SQUAT - a Sequencing Quality Assessment Tool for Data Assessments before and after Genome Assemblies

SQUAT stands for Sequencing QUality Assessment Tool. It allows users to examine if their sequencing reads are truly representative of the original specie based on data assessments before and after genome assemblies.

The tool aligns sequencing reads against the assembly with BWA and generates one pre-assembly and one post-assembly report at the end of the analysis.

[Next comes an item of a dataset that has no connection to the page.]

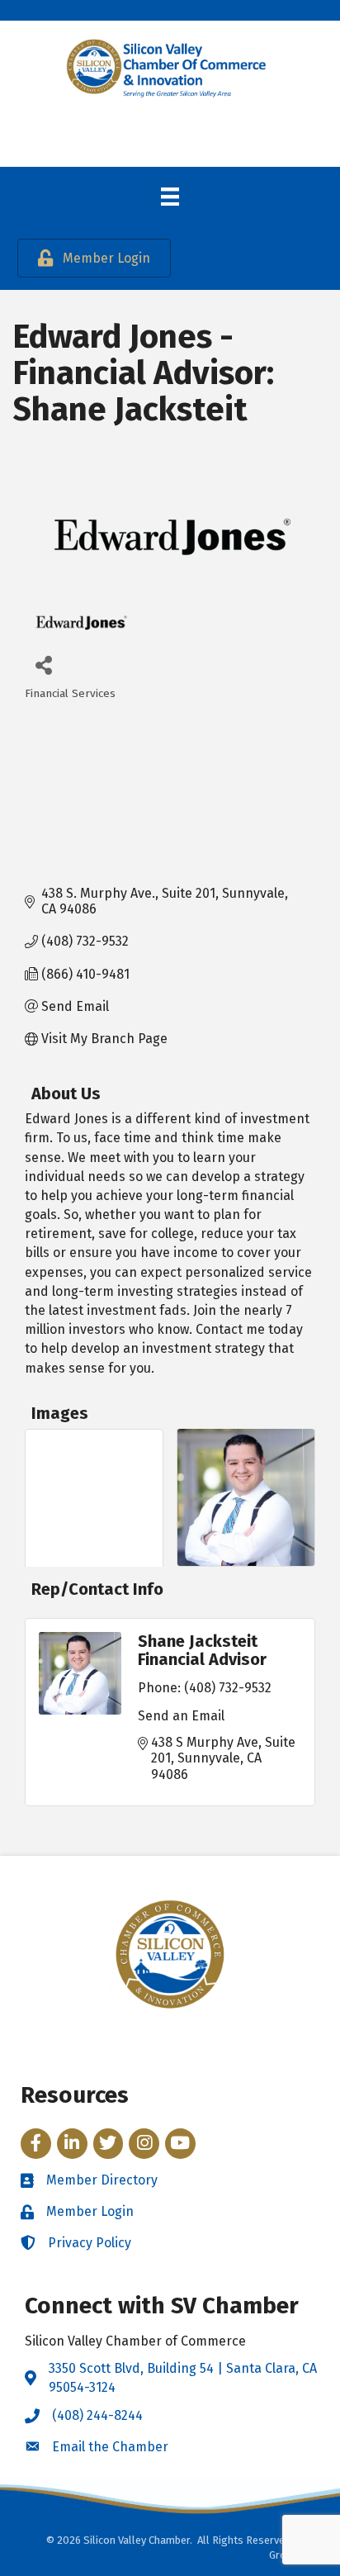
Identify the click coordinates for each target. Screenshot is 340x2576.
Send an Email (181, 1716)
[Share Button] (43, 664)
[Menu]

Manual: https://www.gitbook.com/book/luke831215/squat


Docker installation

hub: https://hub.docker.com/r/luke831215/squat/

docker pull luke831215/squat
docker run --name=squat_docker -it luke831215/squat

-- Running container --

git clone https://github.com/luke831215/SQUAT
cd SQUAT; make install

Github installation

Prerequisite

Dependencies

pip3 install -r requirements.txt

First, you need to clone down the repository.

git clone https://github.com/luke831215/squat

Then, go to the SQUAT directory and execute the makefile.

cd SQUAT; make install

After the installation, start running the tool with squat.sh.

Example data

For trial purposes, we extract 25000 reads from the specie Saccharomyces cerevisiae and its assembly. Run the following command to start using. See Usage and Output for more details.

./squat.sh example/SEQ.fastq -o example -r example/ASSEMBLY.fasta

After finishing, open SEQ.html in example directory to begin.


Usage

For impatient users,

./squat.sh seq1 seq2 ... seqN
		 -o <output_dir>  
		 -r <genome_assembly> 

Please specify the path of the sequencing reads and the assembly to which they are mapped.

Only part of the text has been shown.